Christine Fauré établit un rapport entre cette seconde vague de procès des nazis et de la collaboration depuis la fin des années 1960 avec ce « nouveau désir de justice », dans son chapitre « Mai 68 et le retour du refoulé » : « On a rarement rapproché la radicalité des événements et l’ébranlement institutionnel qu’ils ont suscités, avec l’apparition d’un nouveau désir de justice, étant entendu que l’identification de cette nouvelle justice et de ses prolongements internationaux ne viendront que bien des années plus tard » (p. 118).

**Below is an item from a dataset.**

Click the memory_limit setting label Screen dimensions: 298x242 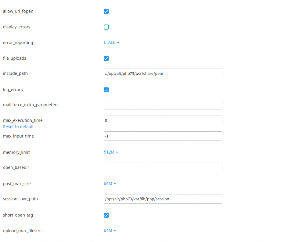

Le projet des néoconservateurs, en se référent obstinément à Tocqueville et à sa philosophie de l’esquive, ont voulu réduire la vie et la pensée à une sinistre philosophie… du marché et à la fin de la Révolution comme porteuse de messages politiques. Croyant répéter son maître, François Furet renonce à toute espérance : « La France a fermé son théâtre politique de l’exceptionnel et elle est rentrée dans le droit commun des démocraties… La France a comme les autres (démocraties) fini par apprivoiser la formidable puissance de la volonté du peuple dans des institutions régulièrement élues et à la rendre compatible avec un pouvoir exécutif fort… Ses citoyens se disputent sur la distribution de la richesse nationale et non plus sur le legs de l’histoire nationale » (cité p.137, in La République du centre. La fin de l’exception française, Paris, 1988, p. 54).
Mais Christine Fauré n’est pas dupe et prend en compte l’insistance de Tocqueville : « L’importance de l’analyse tocquevillienne dans les sciences politiques nous fait penser le contraire : la Révolution française survit à travers ses commentaires : son rôle de pourvoyeuse de messages politiques n’a pas pris fin », écrit-elle p. 137.
Elle renoue ainsi avec le droit naturel de résistance à l’oppression, inscrit dans la Déclaration des droits de 1789, oppression qui veut empêcher, ici, ce droit imprescriptible de penser librement, propre au genre humain tout entier.